We advocate for plans, policies, projects, and programs that:

  • Encourage new home construction in all of Denver’s neighborhoods, for people and families of all income levels.
  • Put housing for people before “housing” (parking) for cars.
  • Plan for the Denver of tomorrow, not the Denver of today or yesterday.
  • Allow individuals and families to decide what a home means to them, whether it’s 300 square feet or 3,000.

THE FREEDOM TO MOVE IS ESSENTIAL

Because:

  • Dense cities demand efficient and reliable transit, walking, and biking options, and Denver deserves a better transportation network that supports and nurtures a growing city.
  • Owning a car should not be a prerequisite to living in Denver.
  • Traveling on foot, bike, and transit should not only be convenient, but safe, attractive, reliable, and cost-effective.
  • Public streets are for everyone’s use—not just those who drive and park their cars.
  • Reliable and efficient transit systems relieve residents of the significant financial burdens associated with car-dependency.

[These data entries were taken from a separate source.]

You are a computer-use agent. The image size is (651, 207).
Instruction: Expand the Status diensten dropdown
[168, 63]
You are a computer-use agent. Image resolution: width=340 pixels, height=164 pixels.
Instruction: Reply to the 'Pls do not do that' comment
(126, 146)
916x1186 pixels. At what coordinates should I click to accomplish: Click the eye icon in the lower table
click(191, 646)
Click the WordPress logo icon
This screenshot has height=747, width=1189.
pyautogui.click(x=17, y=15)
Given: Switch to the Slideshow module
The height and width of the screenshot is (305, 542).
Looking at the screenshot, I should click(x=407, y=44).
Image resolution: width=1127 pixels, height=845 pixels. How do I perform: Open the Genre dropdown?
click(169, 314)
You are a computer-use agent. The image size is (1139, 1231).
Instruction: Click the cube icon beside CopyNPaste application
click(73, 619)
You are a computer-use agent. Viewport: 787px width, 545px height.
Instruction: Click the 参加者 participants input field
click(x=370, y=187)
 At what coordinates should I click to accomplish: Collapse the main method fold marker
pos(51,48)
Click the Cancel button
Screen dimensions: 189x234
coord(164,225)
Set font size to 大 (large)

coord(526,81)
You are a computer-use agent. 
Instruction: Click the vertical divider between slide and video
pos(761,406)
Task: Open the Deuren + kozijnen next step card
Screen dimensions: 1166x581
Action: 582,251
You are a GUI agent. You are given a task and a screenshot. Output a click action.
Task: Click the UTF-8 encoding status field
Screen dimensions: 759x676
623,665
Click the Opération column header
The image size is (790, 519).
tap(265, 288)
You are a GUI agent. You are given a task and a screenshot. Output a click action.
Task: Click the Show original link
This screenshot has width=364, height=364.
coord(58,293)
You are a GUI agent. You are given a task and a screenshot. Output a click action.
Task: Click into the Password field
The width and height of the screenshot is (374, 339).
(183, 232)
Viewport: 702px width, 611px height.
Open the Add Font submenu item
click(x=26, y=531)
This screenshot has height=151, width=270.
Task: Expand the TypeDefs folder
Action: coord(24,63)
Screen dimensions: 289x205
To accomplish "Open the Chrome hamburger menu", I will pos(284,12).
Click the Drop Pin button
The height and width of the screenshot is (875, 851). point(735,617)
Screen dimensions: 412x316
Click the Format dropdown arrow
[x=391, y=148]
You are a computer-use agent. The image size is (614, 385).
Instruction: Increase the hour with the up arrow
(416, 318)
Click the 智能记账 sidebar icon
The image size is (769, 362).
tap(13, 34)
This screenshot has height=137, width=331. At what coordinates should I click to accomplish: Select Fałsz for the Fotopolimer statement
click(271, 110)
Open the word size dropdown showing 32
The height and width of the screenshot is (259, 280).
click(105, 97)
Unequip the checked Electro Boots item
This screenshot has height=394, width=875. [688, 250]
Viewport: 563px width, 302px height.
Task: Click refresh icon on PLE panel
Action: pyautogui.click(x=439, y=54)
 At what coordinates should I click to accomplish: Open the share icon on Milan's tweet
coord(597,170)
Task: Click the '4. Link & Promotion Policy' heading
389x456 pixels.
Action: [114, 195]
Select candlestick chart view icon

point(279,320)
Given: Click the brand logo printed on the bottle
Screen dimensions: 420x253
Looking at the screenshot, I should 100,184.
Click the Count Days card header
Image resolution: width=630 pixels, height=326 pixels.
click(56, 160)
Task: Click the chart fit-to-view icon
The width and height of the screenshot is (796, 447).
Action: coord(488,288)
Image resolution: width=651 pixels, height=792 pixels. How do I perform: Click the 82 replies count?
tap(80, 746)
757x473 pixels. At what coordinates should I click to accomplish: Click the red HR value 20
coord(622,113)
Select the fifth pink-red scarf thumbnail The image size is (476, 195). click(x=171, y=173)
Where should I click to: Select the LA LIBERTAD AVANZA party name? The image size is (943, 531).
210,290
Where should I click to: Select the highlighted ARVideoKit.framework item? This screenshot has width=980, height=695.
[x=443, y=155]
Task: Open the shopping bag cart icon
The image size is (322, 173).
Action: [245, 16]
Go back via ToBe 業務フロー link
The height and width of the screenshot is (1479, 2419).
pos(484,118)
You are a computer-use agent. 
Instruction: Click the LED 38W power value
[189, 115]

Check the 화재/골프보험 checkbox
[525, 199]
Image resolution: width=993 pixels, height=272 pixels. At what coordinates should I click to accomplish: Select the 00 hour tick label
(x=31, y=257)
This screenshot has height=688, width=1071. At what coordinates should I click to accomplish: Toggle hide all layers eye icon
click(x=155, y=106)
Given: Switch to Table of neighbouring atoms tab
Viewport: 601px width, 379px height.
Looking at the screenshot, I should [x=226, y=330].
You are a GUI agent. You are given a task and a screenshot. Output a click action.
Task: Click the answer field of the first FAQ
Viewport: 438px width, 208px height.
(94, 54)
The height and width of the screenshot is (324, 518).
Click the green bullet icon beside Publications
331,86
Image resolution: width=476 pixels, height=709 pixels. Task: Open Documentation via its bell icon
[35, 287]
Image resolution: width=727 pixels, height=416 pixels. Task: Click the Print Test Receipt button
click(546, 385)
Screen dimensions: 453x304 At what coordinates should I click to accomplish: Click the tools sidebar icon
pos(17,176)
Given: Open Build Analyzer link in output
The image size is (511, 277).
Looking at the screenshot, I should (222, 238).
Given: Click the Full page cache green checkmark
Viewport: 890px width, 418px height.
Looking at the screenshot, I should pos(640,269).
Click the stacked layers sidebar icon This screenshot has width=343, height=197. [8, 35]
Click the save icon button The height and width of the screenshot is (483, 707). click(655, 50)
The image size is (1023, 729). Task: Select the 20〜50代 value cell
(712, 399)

We advocate for plans, policies, projects, and programs that:

  • Prioritize pedestrians, bicyclists, and transit riders over cars.
  • Create safe and functional streets based on that prioritization.
  • Expand and enhance reliable transit options in Denver.
  • Eliminate subsidies for driving and car ownership.

ANTI-GROWTH TENDENCIES ARE EXACERBATING GENTRIFICATION AND DISPLACEMENT

Because:

  • Rising rental costs and home values have to be addressed by an increase in the supply of all types of homes.
  • When neighborhoods say “no” to home construction, they are denying current residents additional options for attainable homes, and denying newcomers a home in their desired neighborhood.

We advocate for plans, policies, projects, and programs that:

  • Expand affordable and market-rate home development throughout the city.
  • Achieve an equitable distribution of attainable homes in all of Denver’s neighborhoods.

DENSIFYING EXISTING NEIGHBORHOODS IS THE ONLY SUSTAINABLE GROWTH

Because:

  • Denver will not stop growing, so we must choose if new residents will be accommodated within our existing neighborhoods, or at the sprawling fringes of our metro area.
  • Compact development, where residents have shared access to transportation, infrastructure, and city services, is more ecologically, environmentally, and fiscally sustainable.

We advocate for plans, policies, projects, and programs that:

  • Reduce our collective impact on the environment and its natural resources.
  • Incentivize the development of sustainable building forms that consume less of our resources.

WHEN NEIGHBORHOODS SAY “YES” TO HOMES AND BUSINESSES, DENVER’S COMMUNITY GROWS STRONGER

Because:

  • Allowing residents to meet their daily needs without traveling long distances creates stronger bonds with neighbors, merchants, and other community members.
  • Vibrant neighborhoods with diverse businesses and services are able to support the needs of residents of all ages, and older adults can age in place.
  • Diverse and welcoming communities are thriving communities.

We advocate for plans, policies, projects, and programs that:

  • Promote mixed-use developments (homes, businesses, and community services).
  • Support diverse, mixed-income, mixed-tenure neighborhoods.
  • Encourage non-traditional housing arrangements, such as co-ops and community land trusts.